Cardiovascular complications may also limit the blood supply to the feet and legs, impairing the immune system’s ability to fight infections. This is especially true for smokers. Smoking narrows the blood vessels, impairing healing even more. An estimated 95 percent of foot and leg amputations among diabetics happen to smokers.

Caring for Your Skin
Fortunately, most skin conditions can be prevented and successfully treated if caught early. But if not cared for properly, a minor skin condition can turn into a serious problem with severe consequences.
There are several things you can do to head off skin problems:
• Keep your diabetes under control. This is the most important factor in preventing the skin-related complications of diabetes. Follow your health care provider’s advice regarding exercise, and medication. Keep your blood glucose level the range recommended by your doctor. By maintaining normal glucose levels, immune system works properly.
• Drink plenty of fluids.
• Protect your skin. For example , wear gloves when using cleaners, solvents and other household detergents.

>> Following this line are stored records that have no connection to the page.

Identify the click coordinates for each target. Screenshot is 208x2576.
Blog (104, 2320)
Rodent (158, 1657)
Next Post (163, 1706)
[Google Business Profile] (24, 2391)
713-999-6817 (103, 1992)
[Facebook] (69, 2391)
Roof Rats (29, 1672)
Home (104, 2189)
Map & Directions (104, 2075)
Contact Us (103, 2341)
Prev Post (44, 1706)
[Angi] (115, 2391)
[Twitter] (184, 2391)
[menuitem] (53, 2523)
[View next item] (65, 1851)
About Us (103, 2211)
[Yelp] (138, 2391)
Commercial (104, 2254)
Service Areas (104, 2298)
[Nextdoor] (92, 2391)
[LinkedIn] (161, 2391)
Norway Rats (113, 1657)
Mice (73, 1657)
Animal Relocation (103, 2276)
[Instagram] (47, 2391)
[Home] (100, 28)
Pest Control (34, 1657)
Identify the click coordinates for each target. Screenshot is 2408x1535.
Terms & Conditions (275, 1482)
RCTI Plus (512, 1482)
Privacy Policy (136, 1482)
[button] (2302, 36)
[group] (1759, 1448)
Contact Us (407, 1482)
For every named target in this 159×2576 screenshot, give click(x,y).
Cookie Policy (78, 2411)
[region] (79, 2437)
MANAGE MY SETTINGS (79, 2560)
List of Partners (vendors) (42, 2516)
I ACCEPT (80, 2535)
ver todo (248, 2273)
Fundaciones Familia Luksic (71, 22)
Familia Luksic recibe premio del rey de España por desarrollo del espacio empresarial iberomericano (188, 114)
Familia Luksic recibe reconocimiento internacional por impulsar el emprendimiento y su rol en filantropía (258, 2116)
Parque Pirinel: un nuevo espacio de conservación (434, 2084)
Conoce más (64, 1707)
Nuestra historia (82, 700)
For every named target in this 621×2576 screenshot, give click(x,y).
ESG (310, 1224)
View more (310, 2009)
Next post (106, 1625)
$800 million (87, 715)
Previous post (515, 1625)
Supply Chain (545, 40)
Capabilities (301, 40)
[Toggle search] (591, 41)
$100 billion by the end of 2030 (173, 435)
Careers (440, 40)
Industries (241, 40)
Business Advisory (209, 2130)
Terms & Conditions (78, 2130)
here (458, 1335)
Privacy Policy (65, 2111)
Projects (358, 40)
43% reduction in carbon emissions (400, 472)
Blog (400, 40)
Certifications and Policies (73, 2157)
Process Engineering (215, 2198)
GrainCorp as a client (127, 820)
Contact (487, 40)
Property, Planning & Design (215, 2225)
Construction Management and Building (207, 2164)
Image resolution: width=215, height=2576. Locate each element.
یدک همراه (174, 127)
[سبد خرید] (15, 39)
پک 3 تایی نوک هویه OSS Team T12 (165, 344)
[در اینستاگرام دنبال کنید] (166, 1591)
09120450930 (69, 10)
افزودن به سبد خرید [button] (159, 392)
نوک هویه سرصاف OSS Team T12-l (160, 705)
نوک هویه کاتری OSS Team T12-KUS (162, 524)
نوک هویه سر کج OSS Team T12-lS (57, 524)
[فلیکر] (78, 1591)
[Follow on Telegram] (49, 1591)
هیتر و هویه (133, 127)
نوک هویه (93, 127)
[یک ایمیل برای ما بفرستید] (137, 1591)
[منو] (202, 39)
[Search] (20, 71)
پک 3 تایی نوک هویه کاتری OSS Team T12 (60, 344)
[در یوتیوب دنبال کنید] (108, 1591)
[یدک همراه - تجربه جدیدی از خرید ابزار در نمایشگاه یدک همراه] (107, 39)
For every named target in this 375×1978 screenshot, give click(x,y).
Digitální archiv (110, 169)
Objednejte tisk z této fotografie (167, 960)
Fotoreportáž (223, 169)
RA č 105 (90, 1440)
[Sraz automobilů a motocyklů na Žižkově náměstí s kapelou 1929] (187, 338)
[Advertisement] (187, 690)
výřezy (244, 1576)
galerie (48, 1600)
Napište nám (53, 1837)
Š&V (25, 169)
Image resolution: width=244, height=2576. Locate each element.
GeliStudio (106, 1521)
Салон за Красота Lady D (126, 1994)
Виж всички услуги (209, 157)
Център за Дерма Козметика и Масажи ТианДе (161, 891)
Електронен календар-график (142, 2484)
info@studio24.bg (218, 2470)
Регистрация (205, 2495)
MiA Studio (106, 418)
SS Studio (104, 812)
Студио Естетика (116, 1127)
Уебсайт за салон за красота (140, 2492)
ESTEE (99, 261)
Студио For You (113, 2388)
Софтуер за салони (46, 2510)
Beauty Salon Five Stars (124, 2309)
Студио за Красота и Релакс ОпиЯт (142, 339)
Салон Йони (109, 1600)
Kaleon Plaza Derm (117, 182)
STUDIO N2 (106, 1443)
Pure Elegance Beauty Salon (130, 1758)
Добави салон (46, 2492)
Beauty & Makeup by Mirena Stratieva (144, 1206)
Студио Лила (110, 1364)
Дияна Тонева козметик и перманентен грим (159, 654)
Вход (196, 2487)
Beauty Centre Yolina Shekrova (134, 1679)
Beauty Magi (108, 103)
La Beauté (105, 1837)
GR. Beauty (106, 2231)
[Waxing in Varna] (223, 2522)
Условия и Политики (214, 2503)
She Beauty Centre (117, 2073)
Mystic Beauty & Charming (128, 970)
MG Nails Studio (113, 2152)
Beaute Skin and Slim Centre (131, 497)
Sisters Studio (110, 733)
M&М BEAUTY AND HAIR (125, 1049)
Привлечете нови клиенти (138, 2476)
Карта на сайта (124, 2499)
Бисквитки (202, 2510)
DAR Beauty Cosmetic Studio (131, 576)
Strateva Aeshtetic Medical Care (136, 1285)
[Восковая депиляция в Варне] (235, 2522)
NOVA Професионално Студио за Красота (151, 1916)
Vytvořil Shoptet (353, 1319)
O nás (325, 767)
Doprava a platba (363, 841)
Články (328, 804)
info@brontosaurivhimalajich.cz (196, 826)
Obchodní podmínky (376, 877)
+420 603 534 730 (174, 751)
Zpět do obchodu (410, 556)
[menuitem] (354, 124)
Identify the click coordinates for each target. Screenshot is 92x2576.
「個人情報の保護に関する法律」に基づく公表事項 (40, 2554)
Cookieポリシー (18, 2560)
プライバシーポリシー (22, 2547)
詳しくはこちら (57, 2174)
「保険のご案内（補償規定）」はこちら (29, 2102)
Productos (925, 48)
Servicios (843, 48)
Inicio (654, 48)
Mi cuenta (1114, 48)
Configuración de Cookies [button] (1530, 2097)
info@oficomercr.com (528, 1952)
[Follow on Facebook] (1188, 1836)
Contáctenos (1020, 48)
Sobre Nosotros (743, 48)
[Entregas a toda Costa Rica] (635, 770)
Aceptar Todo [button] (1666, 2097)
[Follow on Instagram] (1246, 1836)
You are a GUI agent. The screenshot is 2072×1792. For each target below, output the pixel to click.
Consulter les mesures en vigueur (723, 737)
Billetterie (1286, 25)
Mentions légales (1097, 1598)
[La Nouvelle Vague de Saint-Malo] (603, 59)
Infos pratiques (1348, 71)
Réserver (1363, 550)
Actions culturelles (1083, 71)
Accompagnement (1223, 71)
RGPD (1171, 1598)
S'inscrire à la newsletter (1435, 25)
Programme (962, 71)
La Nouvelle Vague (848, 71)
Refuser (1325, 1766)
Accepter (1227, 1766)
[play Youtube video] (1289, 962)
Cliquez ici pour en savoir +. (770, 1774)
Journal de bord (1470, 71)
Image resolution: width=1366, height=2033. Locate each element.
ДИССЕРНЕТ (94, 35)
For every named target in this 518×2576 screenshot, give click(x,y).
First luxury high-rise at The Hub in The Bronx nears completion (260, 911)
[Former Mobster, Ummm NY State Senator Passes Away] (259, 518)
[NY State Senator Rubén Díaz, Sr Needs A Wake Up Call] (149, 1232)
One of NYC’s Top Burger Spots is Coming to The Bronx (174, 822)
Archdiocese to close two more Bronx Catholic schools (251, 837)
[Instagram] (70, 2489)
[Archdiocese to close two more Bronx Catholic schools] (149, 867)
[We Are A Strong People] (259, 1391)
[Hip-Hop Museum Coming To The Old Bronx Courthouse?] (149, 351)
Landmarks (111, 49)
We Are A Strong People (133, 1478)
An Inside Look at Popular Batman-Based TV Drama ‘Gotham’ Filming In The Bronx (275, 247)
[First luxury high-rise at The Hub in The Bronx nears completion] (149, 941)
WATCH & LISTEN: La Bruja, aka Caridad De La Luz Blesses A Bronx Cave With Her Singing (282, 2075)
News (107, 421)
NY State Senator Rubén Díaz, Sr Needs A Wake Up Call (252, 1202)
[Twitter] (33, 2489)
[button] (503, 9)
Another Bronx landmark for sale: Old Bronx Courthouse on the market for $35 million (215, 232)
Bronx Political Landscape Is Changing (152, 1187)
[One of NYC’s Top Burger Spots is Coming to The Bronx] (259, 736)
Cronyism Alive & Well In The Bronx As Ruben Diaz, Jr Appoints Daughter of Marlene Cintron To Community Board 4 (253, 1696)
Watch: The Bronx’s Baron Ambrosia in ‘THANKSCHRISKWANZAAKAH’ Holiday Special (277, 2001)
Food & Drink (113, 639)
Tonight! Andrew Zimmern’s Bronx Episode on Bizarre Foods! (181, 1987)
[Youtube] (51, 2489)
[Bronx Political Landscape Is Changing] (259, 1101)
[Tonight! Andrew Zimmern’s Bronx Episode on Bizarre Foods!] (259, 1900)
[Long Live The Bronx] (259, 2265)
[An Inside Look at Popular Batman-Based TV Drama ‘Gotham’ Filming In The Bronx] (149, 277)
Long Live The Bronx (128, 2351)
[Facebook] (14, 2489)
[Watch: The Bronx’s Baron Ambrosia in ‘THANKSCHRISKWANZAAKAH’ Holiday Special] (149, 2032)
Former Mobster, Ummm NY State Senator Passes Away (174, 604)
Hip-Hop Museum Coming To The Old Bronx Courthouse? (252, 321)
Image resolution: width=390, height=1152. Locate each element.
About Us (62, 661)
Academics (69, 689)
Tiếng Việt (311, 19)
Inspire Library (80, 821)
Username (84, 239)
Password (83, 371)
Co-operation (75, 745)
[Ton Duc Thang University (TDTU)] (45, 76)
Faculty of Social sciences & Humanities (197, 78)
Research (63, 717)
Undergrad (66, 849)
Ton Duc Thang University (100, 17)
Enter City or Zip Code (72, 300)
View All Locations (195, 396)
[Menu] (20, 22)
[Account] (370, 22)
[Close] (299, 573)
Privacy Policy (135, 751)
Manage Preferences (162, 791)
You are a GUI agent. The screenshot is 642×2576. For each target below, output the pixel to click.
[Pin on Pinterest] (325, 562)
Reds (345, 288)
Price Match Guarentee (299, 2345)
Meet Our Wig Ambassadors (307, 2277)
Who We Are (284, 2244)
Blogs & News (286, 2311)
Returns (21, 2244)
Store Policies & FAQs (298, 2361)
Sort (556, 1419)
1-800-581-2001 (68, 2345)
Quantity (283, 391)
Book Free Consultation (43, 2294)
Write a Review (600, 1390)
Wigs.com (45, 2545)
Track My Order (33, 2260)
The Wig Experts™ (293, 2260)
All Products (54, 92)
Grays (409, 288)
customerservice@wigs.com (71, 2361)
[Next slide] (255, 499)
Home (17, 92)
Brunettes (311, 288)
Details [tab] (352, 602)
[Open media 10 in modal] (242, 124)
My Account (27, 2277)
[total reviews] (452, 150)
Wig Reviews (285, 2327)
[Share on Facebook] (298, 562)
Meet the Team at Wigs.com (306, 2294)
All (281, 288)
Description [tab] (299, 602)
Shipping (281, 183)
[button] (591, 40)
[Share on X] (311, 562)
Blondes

• Avoid taking long baths and washing excessively, as this can also cause loss of oil in the outer layers of the skin, causing further dryness.
• Bathe or shower in warm (not hot) water, as hot water can dry out skin. Moisturizing soaps may help. Afterward, use a light moisturizing skin cream/lotion.
• Dry skin well after bathin or showering and then check for any areas that may be slightly red or particularly dry, as they may need special attention.
• Wash minor cuts thoroughly with soap and water and then apply an antibiotic ointment. If cuts, scrapes, or burns become swollen, warm, tender or ooze pus, immediate doctors’ consultation is essential.
• Take good care of your feet. Check them everyday for sores and cuts. Wear broad, flat shoes that fit well. Check your shoes for foreign objects before putting them on. Take special care during grooming procedures like nail cutting and pedicure.
• Seek professional advice.

As with most afflictions, vigilance, as well as early detection and treatment of skin disorders can prevent development of more serious complications.